### What is needed:
Review the listing and copy each line that holds the word "replies".

### Dataset records:

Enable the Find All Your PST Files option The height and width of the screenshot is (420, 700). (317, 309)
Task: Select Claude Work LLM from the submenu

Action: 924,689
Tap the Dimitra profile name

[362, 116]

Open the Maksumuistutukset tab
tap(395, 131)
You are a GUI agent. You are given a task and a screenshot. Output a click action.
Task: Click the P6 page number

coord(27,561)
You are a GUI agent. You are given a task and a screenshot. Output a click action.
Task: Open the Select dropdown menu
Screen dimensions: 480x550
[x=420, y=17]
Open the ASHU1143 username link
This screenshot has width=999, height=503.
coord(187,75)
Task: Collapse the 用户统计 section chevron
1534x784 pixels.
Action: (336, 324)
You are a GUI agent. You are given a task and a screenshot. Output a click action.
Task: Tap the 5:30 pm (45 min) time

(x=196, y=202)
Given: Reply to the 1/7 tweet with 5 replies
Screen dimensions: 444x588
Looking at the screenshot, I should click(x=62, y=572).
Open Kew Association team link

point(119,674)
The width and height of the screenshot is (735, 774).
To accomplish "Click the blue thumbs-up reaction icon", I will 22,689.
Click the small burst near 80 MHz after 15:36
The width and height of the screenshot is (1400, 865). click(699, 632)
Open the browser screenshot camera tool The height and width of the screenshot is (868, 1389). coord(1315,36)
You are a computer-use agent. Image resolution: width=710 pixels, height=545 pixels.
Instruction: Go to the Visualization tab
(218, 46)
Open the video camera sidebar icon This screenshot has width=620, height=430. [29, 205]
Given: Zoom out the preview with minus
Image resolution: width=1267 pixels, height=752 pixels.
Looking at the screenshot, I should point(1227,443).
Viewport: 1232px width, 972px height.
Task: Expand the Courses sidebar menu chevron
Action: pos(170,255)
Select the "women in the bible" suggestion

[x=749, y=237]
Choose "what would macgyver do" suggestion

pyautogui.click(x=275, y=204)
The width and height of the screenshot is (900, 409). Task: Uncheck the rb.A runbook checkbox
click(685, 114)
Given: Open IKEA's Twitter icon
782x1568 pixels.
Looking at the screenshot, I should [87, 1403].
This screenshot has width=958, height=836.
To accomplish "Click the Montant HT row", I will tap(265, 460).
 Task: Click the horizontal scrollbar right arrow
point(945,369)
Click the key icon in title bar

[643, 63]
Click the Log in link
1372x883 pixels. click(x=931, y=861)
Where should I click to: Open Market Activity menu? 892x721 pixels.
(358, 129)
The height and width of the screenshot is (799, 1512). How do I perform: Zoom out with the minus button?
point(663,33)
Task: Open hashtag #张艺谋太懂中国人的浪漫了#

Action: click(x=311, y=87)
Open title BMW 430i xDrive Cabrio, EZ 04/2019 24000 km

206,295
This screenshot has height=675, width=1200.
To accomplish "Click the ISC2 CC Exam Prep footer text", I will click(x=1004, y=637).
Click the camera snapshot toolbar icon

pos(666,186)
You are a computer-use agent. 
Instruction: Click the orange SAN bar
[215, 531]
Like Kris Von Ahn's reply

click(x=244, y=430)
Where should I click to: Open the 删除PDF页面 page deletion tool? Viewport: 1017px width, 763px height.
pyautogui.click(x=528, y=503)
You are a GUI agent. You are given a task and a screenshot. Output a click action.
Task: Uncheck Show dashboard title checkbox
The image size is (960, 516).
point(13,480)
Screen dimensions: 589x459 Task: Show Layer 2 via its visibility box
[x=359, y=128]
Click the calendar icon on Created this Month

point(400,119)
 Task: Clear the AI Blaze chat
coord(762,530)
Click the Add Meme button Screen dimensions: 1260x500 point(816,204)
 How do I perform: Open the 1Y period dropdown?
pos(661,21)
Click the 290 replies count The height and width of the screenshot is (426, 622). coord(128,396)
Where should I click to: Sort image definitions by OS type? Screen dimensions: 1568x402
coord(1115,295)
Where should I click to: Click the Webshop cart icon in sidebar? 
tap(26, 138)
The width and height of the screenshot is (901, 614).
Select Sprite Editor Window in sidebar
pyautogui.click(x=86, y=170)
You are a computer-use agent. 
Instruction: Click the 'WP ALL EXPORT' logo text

### Result for this task:
Given: Reply to the 1/7 tweet with 5 replies
Click the 290 replies count The height and width of the screenshot is (426, 622). coord(128,396)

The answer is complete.